- [AUFGABEN]
1. Wer finanziert laut dem Text über das Projekt Neon die STAR Labs hauptsächlich?
2. Schreib aus dem Text über das Projekt Neon die Stelle von „Das Projekt Neon“ bis „dürfen (YouTube-Video hier).“ Wort für Wort heraus.
3. Übersetze diesen Satz aus dem Text über das Projekt Neon ins Englische: „Keiner der vor Ort anwesenden News-Reporter konnte eine individuelle Konversation mit einem Neon führen.“

- [LESETEXT]
━━━━━━━━━━

Das Projekt Neon entstammt aus den STAR Labs, einem unabhängigen Ideen-Inkubator, der hauptsächlich vom Tech-Giganten Samsung finanziert wird. Neon hat sich zum Ziel gesetzt, digitale Avatare zu kreieren – also Figuren, die echt aussehen, aber komplett am Computer generiert werden.
Was Neon von seinen «Künstlichen Menschen» schon zeigt
Was an der CES von Neon gezeigt wird, sind bewegte Bilder auf hochkantigen Bildschirmen: Darauf sind die Avatare zu sehen – lebensechte Nachbildungen von echten Menschen, die mit dem Nutzer interagieren. Wobei – auch das ist noch etwas hoch gegriffen. Keiner der vor Ort anwesenden News-Reporter konnte eine individuelle Konversation mit einem Neon führen. Die Demo-Events folgten mehrheitlich einem starren Muster und wurden von oder mit einem Neon-Mitarbeiter durchgeführt, einzig «CNET» schien einem Neon ein paar Fragen stellen zu dürfen (YouTube-Video hier).

━━━━━━━━━━

- [VORGEGEBENE EINTRÄGE]

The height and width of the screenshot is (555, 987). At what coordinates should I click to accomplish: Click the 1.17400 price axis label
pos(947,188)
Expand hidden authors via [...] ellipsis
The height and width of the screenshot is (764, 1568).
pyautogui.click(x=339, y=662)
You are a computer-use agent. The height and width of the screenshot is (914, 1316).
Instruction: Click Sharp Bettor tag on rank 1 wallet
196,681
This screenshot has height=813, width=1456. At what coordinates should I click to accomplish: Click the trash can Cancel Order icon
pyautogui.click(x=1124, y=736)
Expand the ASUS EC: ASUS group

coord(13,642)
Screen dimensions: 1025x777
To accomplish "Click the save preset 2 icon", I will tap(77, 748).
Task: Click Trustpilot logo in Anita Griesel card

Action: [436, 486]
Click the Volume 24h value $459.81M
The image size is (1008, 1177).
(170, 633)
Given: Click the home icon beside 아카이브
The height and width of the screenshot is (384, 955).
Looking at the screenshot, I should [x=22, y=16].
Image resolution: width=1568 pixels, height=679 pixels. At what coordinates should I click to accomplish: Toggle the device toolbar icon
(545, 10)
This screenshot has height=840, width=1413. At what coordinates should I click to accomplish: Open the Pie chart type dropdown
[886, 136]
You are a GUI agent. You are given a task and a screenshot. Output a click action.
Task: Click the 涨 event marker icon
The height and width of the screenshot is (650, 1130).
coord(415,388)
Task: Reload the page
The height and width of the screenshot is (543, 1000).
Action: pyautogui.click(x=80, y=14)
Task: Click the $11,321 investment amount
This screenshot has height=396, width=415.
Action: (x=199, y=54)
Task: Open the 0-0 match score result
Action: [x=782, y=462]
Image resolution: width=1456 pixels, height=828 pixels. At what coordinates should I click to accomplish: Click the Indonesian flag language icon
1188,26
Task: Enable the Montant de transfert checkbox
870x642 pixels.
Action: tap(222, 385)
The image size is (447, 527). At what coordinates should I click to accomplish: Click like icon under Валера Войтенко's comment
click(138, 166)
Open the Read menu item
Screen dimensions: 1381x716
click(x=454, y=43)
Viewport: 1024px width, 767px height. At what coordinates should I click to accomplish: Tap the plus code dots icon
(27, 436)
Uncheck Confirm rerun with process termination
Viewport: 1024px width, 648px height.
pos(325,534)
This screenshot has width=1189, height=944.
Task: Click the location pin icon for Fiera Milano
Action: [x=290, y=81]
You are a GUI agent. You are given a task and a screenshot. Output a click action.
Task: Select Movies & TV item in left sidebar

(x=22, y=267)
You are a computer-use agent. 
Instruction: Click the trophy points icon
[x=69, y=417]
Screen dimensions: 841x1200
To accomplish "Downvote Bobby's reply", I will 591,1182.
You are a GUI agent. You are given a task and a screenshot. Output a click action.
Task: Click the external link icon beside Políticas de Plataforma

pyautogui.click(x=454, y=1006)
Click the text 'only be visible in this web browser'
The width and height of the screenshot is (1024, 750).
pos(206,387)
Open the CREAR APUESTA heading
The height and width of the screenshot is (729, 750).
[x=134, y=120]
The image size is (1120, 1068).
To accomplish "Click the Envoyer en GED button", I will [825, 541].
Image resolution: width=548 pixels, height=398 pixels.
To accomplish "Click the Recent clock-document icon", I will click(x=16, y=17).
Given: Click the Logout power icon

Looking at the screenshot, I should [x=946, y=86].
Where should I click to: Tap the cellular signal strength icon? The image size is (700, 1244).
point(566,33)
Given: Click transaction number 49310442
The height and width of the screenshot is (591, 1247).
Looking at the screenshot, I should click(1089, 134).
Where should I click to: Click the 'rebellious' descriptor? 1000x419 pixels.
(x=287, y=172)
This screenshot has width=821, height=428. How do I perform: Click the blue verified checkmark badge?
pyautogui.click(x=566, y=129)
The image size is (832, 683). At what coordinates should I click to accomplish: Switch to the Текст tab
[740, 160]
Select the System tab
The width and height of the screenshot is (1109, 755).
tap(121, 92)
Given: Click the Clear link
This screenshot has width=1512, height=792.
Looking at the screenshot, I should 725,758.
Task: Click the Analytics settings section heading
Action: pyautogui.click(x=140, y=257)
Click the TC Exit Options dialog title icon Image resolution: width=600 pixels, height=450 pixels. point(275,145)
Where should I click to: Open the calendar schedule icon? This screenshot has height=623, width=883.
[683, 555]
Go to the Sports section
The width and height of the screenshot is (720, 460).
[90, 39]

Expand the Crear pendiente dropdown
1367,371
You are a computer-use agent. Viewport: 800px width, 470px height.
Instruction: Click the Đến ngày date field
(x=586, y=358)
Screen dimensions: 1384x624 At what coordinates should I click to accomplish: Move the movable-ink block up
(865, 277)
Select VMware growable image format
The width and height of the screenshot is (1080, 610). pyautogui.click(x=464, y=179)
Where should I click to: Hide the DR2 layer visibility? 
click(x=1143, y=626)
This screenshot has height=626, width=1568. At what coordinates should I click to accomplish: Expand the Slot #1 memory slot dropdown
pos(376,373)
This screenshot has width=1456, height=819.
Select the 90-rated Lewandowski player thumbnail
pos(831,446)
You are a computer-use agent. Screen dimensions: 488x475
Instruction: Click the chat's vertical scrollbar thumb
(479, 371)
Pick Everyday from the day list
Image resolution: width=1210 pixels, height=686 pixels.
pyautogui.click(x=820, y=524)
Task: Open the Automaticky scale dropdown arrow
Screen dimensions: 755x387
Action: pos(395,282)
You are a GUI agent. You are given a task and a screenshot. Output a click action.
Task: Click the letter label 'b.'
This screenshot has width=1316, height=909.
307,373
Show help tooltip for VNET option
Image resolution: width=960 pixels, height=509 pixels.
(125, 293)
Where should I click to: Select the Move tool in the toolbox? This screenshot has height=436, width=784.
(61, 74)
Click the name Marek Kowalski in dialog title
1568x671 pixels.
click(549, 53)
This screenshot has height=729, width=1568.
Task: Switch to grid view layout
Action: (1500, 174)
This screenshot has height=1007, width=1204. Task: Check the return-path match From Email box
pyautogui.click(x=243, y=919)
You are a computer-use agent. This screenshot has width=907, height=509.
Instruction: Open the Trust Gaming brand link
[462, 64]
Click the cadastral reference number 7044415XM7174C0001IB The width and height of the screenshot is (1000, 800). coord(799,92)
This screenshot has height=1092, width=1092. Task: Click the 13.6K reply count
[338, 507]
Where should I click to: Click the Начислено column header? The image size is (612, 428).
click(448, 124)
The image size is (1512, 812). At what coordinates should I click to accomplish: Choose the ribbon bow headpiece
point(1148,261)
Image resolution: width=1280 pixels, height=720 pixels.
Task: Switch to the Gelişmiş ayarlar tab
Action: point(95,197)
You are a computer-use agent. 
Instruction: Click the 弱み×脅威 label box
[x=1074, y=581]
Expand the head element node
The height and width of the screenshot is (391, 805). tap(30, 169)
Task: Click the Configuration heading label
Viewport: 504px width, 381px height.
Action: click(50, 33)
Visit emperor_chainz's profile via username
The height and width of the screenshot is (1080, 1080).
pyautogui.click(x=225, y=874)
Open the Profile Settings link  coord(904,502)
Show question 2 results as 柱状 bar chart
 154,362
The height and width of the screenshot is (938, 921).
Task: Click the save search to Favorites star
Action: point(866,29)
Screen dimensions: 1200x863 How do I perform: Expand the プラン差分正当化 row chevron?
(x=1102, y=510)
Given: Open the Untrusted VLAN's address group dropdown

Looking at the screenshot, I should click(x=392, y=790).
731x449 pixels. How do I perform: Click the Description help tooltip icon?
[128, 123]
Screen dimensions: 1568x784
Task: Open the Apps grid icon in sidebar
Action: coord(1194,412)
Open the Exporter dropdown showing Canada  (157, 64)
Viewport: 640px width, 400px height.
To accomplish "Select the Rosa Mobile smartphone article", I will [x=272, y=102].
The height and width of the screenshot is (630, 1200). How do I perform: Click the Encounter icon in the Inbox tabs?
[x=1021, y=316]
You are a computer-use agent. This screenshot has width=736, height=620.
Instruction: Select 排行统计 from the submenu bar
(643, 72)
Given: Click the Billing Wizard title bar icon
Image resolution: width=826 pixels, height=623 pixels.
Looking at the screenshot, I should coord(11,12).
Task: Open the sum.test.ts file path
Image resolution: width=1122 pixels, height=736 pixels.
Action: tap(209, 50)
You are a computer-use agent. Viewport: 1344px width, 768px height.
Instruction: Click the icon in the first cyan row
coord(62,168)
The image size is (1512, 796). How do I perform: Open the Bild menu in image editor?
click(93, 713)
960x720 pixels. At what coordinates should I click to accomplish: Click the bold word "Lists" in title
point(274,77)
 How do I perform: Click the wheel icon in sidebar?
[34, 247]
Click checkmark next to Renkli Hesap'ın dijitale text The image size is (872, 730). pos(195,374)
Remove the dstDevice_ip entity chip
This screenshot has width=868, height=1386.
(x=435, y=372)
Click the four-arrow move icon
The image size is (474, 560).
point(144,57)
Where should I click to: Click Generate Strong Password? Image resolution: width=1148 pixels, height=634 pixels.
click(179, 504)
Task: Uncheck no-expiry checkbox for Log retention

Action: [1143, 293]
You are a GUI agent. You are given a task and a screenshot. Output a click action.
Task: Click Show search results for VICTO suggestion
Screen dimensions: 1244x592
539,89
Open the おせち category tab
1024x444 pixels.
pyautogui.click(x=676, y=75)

━━━━━━━━━━

- [DEINE ANTWORTEN]
1. Der Tech-Gigant Samsung.

2.
Das Projekt Neon entstammt aus den STAR Labs, einem unabhängigen Ideen-Inkubator, der hauptsächlich vom Tech-Giganten Samsung finanziert wird. Neon hat sich zum Ziel gesetzt, digitale Avatare zu kreieren – also Figuren, die echt aussehen, aber komplett am Computer generiert werden.
Was Neon von seinen «Künstlichen Menschen» schon zeigt
Was an der CES von Neon gezeigt wird, sind bewegte Bilder auf hochkantigen Bildschirmen: Darauf sind die Avatare zu sehen – lebensechte Nachbildungen von echten Menschen, die mit dem Nutzer interagieren. Wobei – auch das ist noch etwas hoch gegriffen. Keiner der vor Ort anwesenden News-Reporter konnte eine individuelle Konversation mit einem Neon führen. Die Demo-Events folgten mehrheitlich einem starren Muster und wurden von oder mit einem Neon-Mitarbeiter durchgeführt, einzig «CNET» schien einem Neon ein paar Fragen stellen zu dürfen (YouTube-Video hier).

3. None of the news reporters present on site was able to have an individual conversation with a Neon.